Address
- 205 Walnut Street Salem, Salem County, New Jersey, 08079 United States
- Coordinates: 39°33′37″N 75°28′22″W﻿ / ﻿39.560156°N 75.472677°W

District information
- Grades: PreK-12
- Superintendent: Carol Kelley
- Business administrator: Herbert Schectman
- Schools: 3
- Affiliation: Former Abbott district

Students and staff
- Enrollment: 1,226 (as of 2021–22)
- Faculty: 99.0 FTEs
- Student–teacher ratio: 12.4:1

Other information
- District Factor Group: A
- Website: www.salemnj.org
| Ind. | Per pupil | District spending | Rank (*) | K-12 average | %± vs. average |
| 1A | Total Spending | $23,803 | 46 | $18,891 | 26.0% |
| 1 | Budgetary Cost | 18,410 | 47 | 14,783 | 24.5% |
| 2 | Classroom Instruction | 10,523 | 46 | 8,763 | 20.1% |
| 6 | Support Services | 3,458 | 46 | 2,392 | 44.6% |
| 8 | Administrative Cost | 1,749 | 33 | 1,485 | 17.8% |
| 10 | Operations & Maintenance | 2,250 | 47 | 1,783 | 26.2% |
| 13 | Extracurricular Activities | 403 | 19 | 268 | 50.4% |
| 16 | Median Teacher Salary | 57,879 | 19 | 64,043 |
Data from NJDoE 2014 Taxpayers' Guide to Education Spending. *Of K-12 districts with up to 1,800 students. Lowest spending=1; Highest=49

= Salem City School District (New Jersey) =

School district in Salem County, New Jersey, US

The Salem City School District is a comprehensive community public school district that serves students in pre-kindergarten through twelfth grade from Salem City, in Salem County, in the U.S. state of New Jersey. The district is one of 31 former Abbott districts statewide that were established pursuant to the decision by the New Jersey Supreme Court in Abbott v. Burke which are now referred to as "SDA Districts" based on the requirement for the state to cover all costs for school building and renovation projects in these districts under the supervision of the New Jersey Schools Development Authority.
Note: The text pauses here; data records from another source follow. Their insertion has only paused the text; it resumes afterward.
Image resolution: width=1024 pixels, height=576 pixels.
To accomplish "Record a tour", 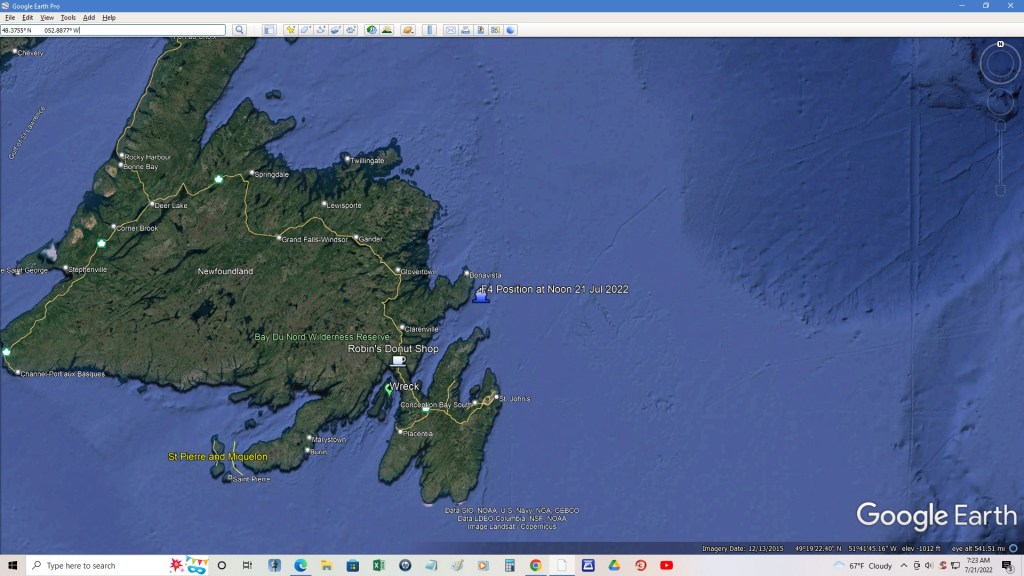I will 351,30.
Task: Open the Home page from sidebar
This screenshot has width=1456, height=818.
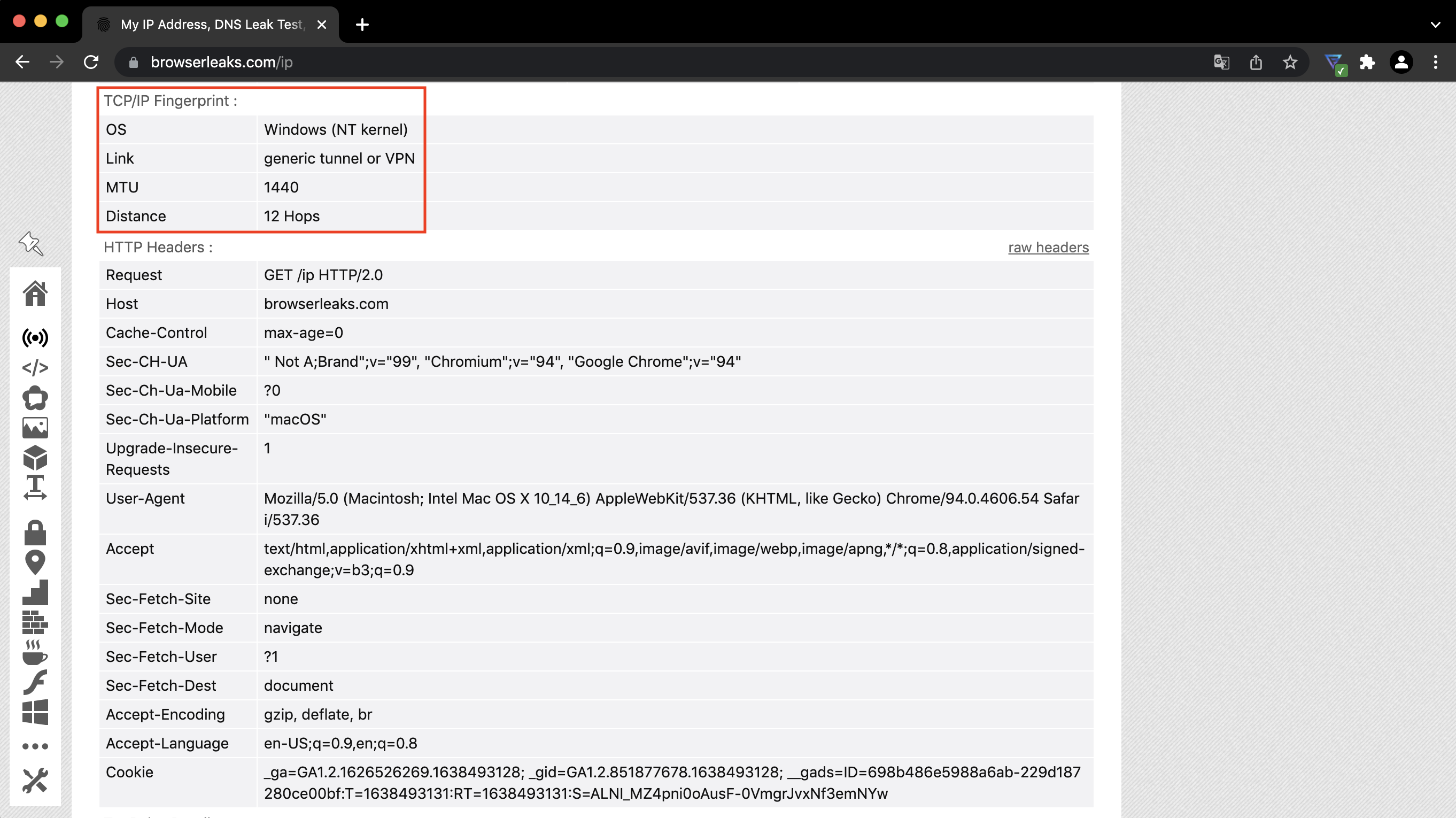Action: click(35, 293)
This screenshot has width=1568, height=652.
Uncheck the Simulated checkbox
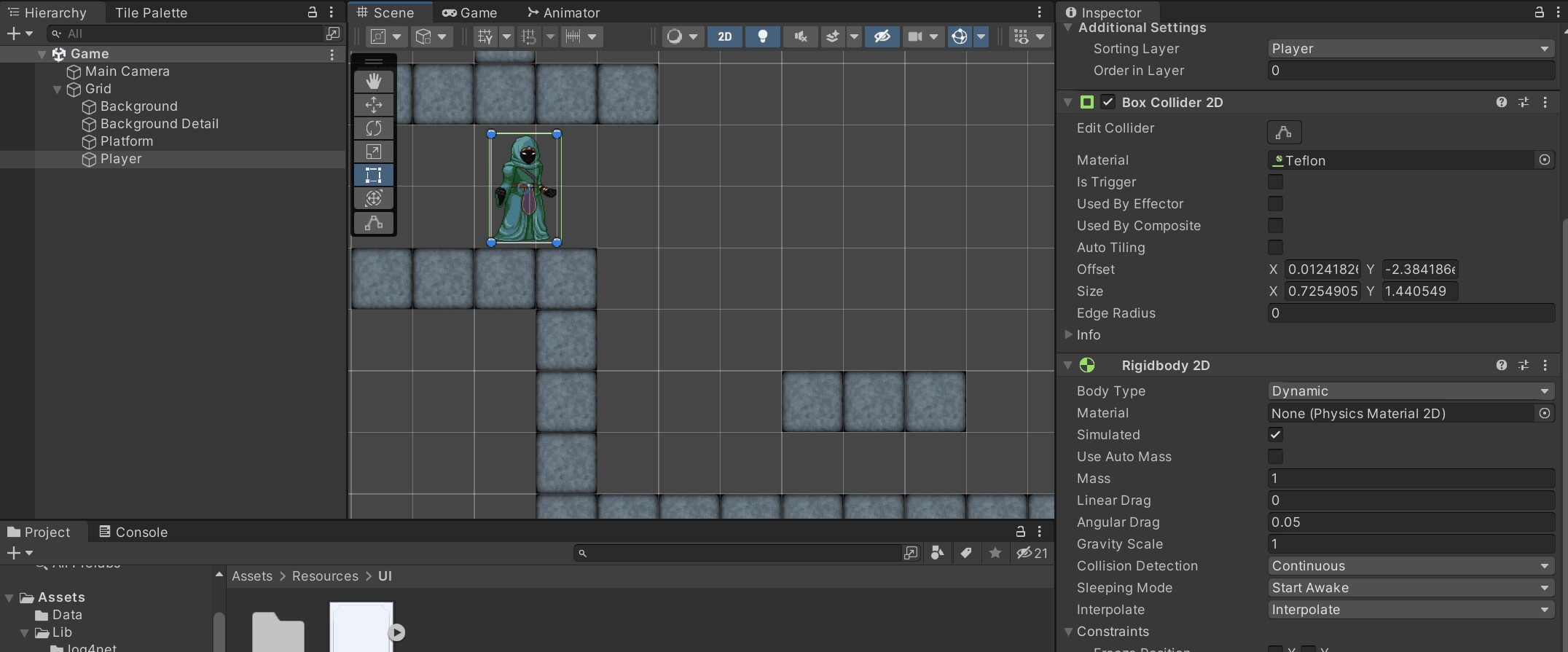1275,435
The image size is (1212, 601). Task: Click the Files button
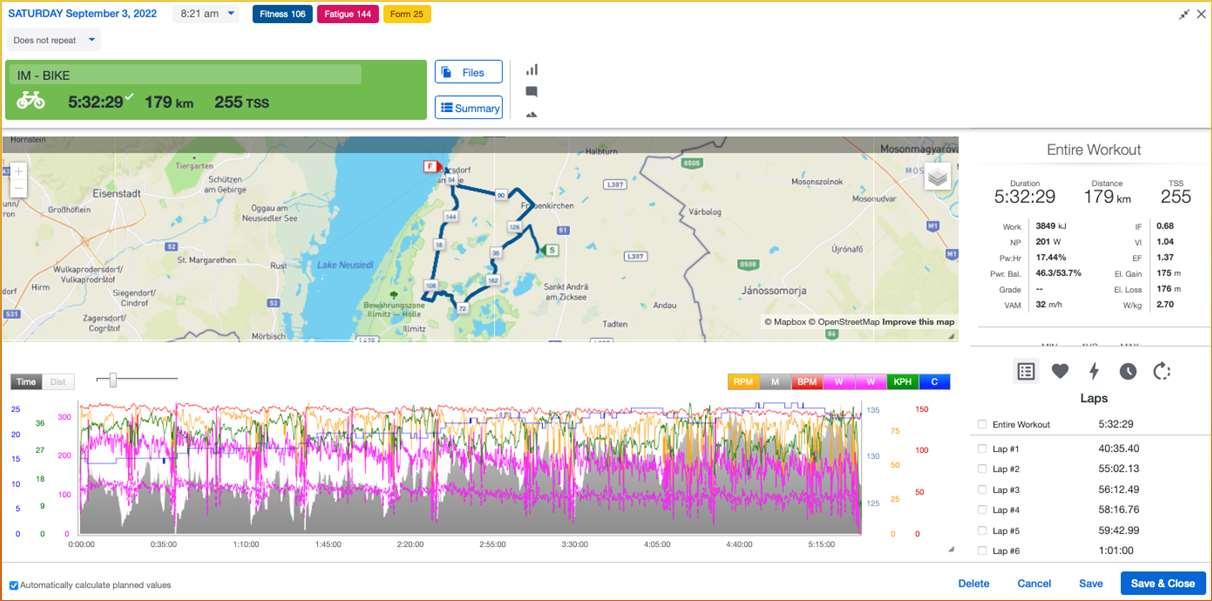pos(468,72)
Public school students from Elsinboro, Lower Alloways Creek Township, Mannington Township and Quinton Township attend the district's high school for grades 9–12 as part of sending/receiving relationships.

The district participates in the Interdistrict Public School Choice Program, having been approved on November 2, 1999, as one of the first ten districts statewide to participate in the program. Seats in the program for non-resident students are specified by the district and are allocated by lottery, with tuition paid for participating students by the New Jersey Department of Education.

As of the 2021–22 school year, the district, comprising three schools, had an enrollment of 1,226 students and 99.0 classroom teachers (on an FTE basis), for a student–teacher ratio of 12.4:1.

The district is classified by the New Jersey Department of Education as being in District Factor Group "A", the lowest of eight groupings. District Factor Groups organize districts statewide to allow comparison by common socioeconomic characteristics of the local districts. From lowest socioeconomic status to highest, the categories are A, B, CD, DE, FG, GH, I and J.

==Schools==
Schools in the district (with 2021–22 enrollment data from the National Center for Education Statistics) are:
- Elementary school
- John Fenwick Academy with 358 students in grades PreK-2
  - Syeda L. Carter, principal
- Middle school
- Salem Middle School with 444 students in grades 3–8
  - Pascale E. DeVilmé, principal
- High school
- Salem High School with 399 students in grades 9–12
  - John Mulhorn, principal

==Administration==
Core members of the district's administration are:
- Carol Kelley, superintendent
- Herbert Schectman, business administrator and board secretary

After 15 years as Superintendent, Dr. Amiot Patrick Michel retired in December 2024 and Dr. Carol Kelley, who was previously the Superintendent in Princeton until the fall of 2023 when she resigned after a controversial tenure there, began in Salem City in January 2025.

==Board of education==
The district's board of education is comprised of nine members who set policy and oversee the fiscal and educational operation of the district through its administration; Each of the sending districts have an appointed member who serves on the board. As a Type II school district, the board's trustees are elected directly by voters to serve three-year terms of office on a staggered basis, with three seats up for election each year held (since 2013) as part of the November general election. The board appoints a superintendent to oversee the district's day-to-day operations and a business administrator to supervise the business functions of the district.